John Helms a Dallas criminal fraud defense attorney helps you to understand fraud: Can self-dealing be a “scheme to defraud” under federal mail and wire fraud laws?
Is self-dealing a “scheme to defraud” under the federal mail and wire fraud statutes, asks John Helms a Dallas criminal fraud defense attorney? The answer may surprise you, and it illustrates how important it is to look carefully at the law and facts in any criminal fraud prosecution.
Self-dealing is when someone is required to act for another person’s benefit but instead acts to benefit him or herself at the expense of the other person. Corporate officers, business partners, attorneys, and many others are normally required to put someone else’s interests before their own.
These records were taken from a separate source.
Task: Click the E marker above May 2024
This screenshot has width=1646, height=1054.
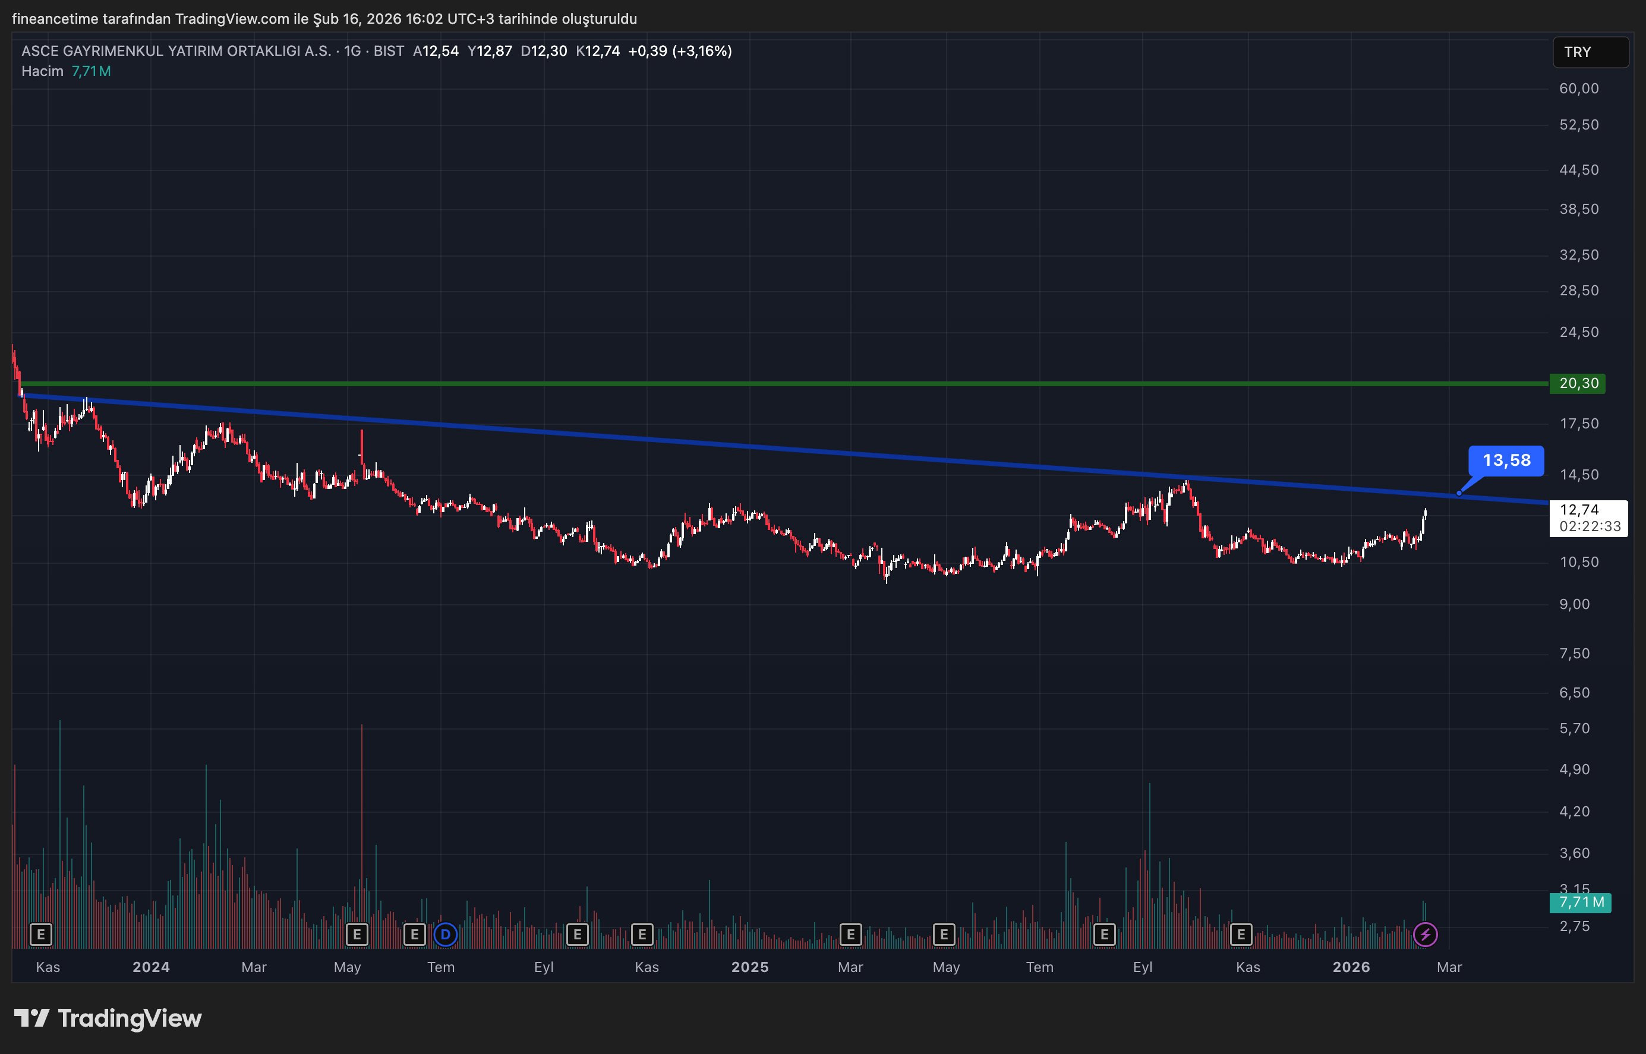Action: (357, 934)
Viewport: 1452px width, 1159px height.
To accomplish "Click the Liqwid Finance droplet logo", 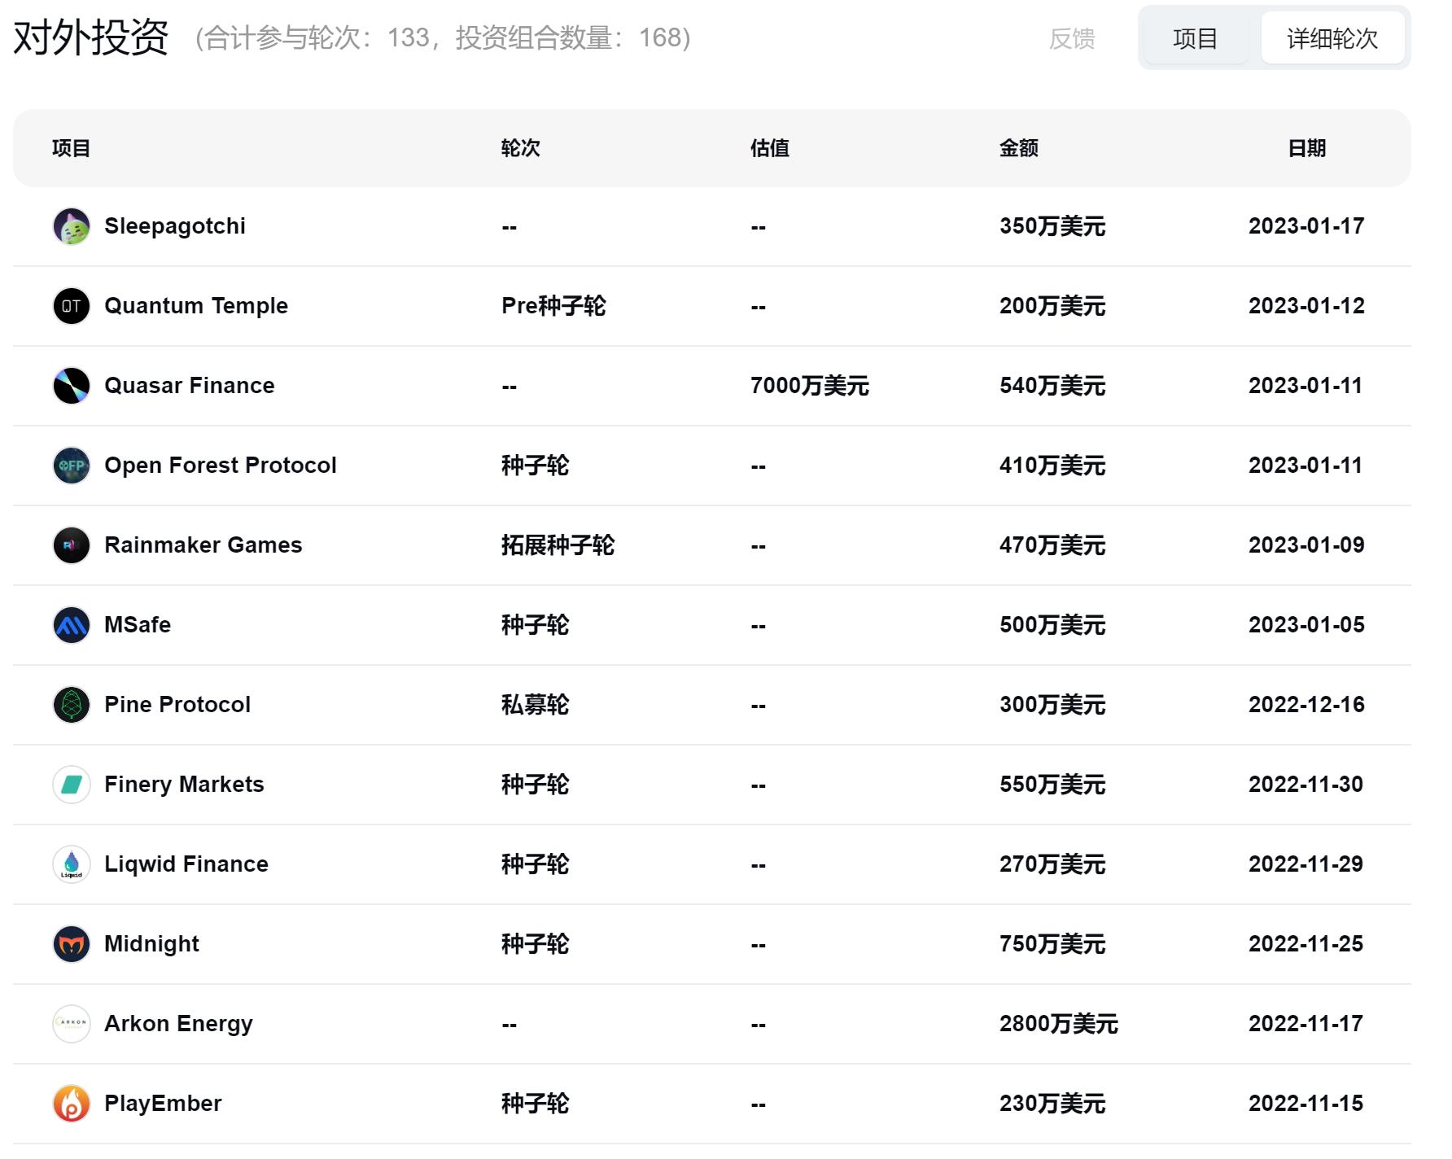I will 72,864.
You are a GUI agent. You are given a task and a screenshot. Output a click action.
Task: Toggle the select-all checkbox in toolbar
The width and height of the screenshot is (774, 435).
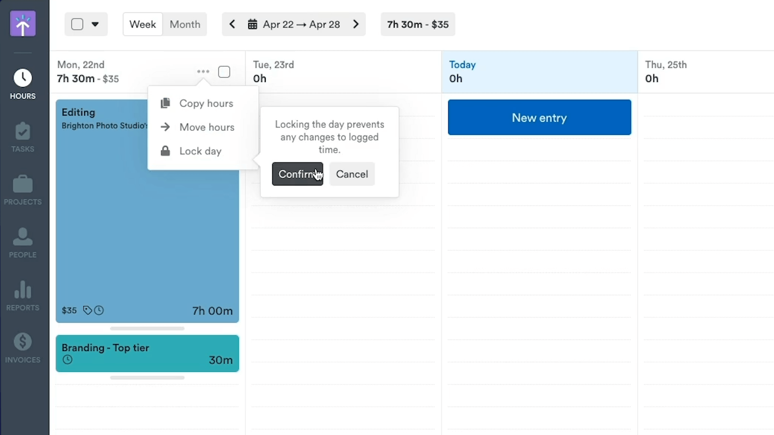[77, 24]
In most situations, corporate officers and business partners should put their company or partnership first, and attorneys should put their clients first.
An example of self-dealing is if a business partner hires a company that he owns to do something for the partnership and has the partnership pay his company more than what other companies would charge. That benefits his company and hurts the partnership, says fraud defense lawyer Helms.
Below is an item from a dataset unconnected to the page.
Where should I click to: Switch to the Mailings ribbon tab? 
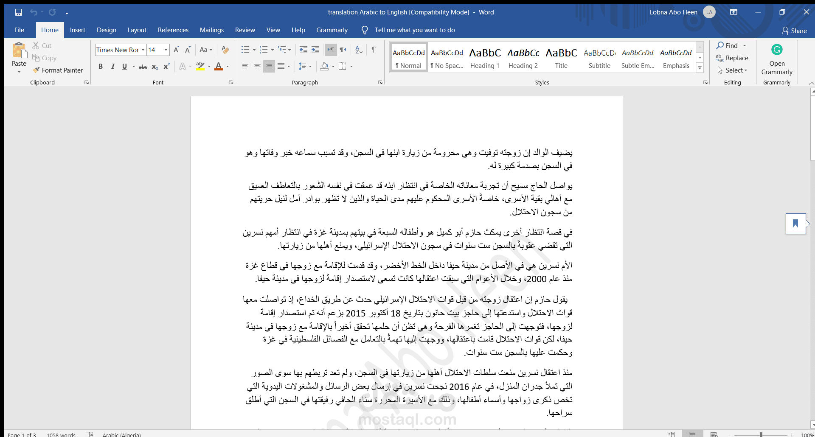[211, 30]
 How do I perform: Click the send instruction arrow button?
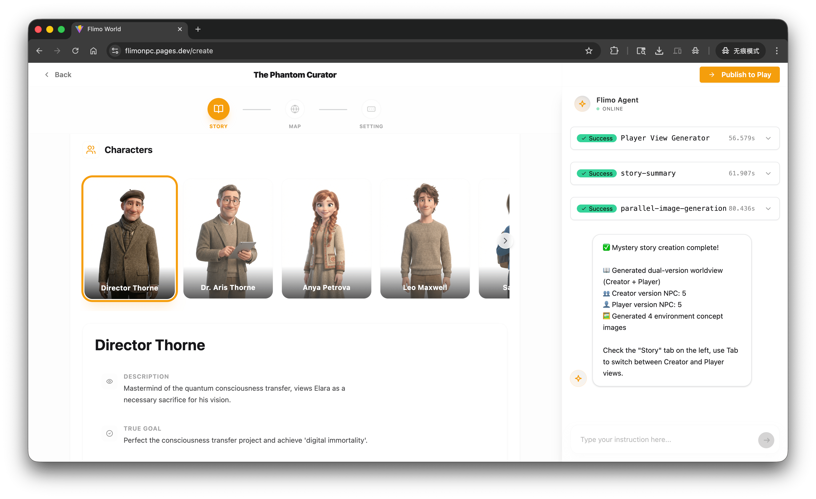point(766,440)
Self-dealing is usually wrong on some level, but is it a “scheme to defraud” under the federal criminal mail and wire fraud statutes? The answer is that, without more, it probably is not.
The federal mail and wire fraud statutes make it a crime to use the mail or interstate wires in a “scheme to defraud.” A “scheme to defraud” means using false or misleading representations to trick someone out of money or property. It can also mean a scheme “to deprive another of the intangible right of honest services.” See 18 U.S.C section 1346.
Doesn’t it seem like self-dealing would deprive someone of “honest services”? For years, federal prosecutors thought so. But in Skilling v. United States, a case about former Enron CEO Jeffrey Skilling, the United States Supreme Court held that “honest services” fraud had to involve kickbacks or bribery and that self-dealing alone was not enough.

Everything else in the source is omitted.